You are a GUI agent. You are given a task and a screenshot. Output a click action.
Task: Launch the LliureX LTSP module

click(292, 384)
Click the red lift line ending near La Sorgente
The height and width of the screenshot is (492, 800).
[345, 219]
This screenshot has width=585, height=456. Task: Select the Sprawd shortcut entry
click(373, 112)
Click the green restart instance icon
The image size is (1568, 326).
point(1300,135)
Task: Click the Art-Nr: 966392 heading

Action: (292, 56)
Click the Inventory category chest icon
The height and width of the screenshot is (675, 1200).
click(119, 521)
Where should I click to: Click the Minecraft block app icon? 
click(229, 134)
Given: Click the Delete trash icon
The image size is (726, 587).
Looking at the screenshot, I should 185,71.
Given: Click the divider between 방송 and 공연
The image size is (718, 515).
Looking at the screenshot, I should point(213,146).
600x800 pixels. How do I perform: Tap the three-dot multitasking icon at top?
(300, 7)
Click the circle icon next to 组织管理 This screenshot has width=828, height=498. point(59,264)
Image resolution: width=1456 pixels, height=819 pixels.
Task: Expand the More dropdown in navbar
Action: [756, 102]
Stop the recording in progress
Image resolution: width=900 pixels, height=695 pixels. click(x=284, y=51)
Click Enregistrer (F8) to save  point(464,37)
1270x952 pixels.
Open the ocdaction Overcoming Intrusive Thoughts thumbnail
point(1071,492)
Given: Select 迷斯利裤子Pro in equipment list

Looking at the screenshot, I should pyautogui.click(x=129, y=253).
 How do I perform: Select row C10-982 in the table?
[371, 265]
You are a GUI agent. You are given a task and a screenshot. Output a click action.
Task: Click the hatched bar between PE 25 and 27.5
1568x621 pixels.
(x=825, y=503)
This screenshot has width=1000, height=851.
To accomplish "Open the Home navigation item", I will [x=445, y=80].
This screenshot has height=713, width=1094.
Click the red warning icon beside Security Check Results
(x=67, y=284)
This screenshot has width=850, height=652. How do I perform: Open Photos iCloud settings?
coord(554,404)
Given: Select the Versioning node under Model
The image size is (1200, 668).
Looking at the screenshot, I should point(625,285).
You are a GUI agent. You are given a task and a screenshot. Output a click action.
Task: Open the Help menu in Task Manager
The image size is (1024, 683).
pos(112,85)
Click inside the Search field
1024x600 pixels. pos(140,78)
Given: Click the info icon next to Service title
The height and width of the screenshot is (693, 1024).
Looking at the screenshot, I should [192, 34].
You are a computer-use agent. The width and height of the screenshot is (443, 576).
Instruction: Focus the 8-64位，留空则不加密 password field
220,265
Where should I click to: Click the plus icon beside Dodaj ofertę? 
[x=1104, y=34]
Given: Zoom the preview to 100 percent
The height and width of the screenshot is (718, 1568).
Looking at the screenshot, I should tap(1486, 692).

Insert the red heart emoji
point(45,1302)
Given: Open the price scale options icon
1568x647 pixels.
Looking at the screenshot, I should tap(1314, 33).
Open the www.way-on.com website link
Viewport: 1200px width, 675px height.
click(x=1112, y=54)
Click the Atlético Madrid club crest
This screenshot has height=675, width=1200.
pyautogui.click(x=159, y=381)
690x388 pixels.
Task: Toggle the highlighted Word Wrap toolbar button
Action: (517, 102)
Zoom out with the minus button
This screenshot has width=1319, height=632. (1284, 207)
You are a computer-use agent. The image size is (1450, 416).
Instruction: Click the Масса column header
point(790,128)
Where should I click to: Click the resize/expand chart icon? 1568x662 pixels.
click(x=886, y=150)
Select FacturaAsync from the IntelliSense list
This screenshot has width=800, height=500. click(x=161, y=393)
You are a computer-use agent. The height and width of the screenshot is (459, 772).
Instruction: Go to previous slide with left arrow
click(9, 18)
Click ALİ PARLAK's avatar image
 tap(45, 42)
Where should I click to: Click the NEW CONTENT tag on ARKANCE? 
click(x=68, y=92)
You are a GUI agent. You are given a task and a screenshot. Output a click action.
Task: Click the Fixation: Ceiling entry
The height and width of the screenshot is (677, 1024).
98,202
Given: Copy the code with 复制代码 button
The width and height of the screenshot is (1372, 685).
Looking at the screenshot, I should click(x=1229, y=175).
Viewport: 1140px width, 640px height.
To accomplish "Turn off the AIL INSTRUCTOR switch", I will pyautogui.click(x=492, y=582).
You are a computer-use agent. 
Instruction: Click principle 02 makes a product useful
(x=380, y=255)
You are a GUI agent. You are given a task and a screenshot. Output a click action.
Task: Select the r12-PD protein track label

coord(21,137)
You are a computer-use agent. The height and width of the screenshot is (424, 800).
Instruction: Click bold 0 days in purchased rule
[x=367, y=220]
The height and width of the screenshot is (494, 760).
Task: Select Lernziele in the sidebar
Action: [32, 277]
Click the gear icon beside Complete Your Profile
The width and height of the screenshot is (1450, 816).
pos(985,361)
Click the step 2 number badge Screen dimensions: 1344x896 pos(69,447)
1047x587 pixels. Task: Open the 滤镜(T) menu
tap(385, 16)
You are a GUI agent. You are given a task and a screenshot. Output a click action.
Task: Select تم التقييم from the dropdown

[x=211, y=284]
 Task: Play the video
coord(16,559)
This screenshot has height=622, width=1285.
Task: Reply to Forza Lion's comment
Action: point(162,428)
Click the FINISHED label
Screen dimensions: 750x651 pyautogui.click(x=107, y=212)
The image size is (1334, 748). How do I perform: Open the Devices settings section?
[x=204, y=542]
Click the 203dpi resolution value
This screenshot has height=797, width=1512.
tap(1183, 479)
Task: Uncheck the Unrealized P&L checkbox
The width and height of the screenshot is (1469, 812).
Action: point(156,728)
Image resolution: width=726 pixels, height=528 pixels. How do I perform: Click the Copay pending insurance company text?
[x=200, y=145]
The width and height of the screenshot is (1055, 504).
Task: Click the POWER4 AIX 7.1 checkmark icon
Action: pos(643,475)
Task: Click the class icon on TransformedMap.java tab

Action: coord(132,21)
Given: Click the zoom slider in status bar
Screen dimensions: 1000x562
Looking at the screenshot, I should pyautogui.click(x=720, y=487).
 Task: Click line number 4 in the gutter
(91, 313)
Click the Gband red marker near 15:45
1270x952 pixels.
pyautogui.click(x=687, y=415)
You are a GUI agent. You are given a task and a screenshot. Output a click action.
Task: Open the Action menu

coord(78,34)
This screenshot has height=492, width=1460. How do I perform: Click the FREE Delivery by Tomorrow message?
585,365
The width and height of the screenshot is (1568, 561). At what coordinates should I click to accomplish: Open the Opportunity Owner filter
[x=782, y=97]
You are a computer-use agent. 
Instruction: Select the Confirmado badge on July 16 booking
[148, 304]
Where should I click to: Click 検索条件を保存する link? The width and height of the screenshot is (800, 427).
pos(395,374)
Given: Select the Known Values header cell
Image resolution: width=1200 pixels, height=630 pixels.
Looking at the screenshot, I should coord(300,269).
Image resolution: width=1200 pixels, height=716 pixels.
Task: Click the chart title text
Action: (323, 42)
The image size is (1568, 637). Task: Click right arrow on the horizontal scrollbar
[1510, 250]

+-------+

_Exercise description_
State the number of lines in the data that carry "near", and add nothing to it.

_Your solution_
2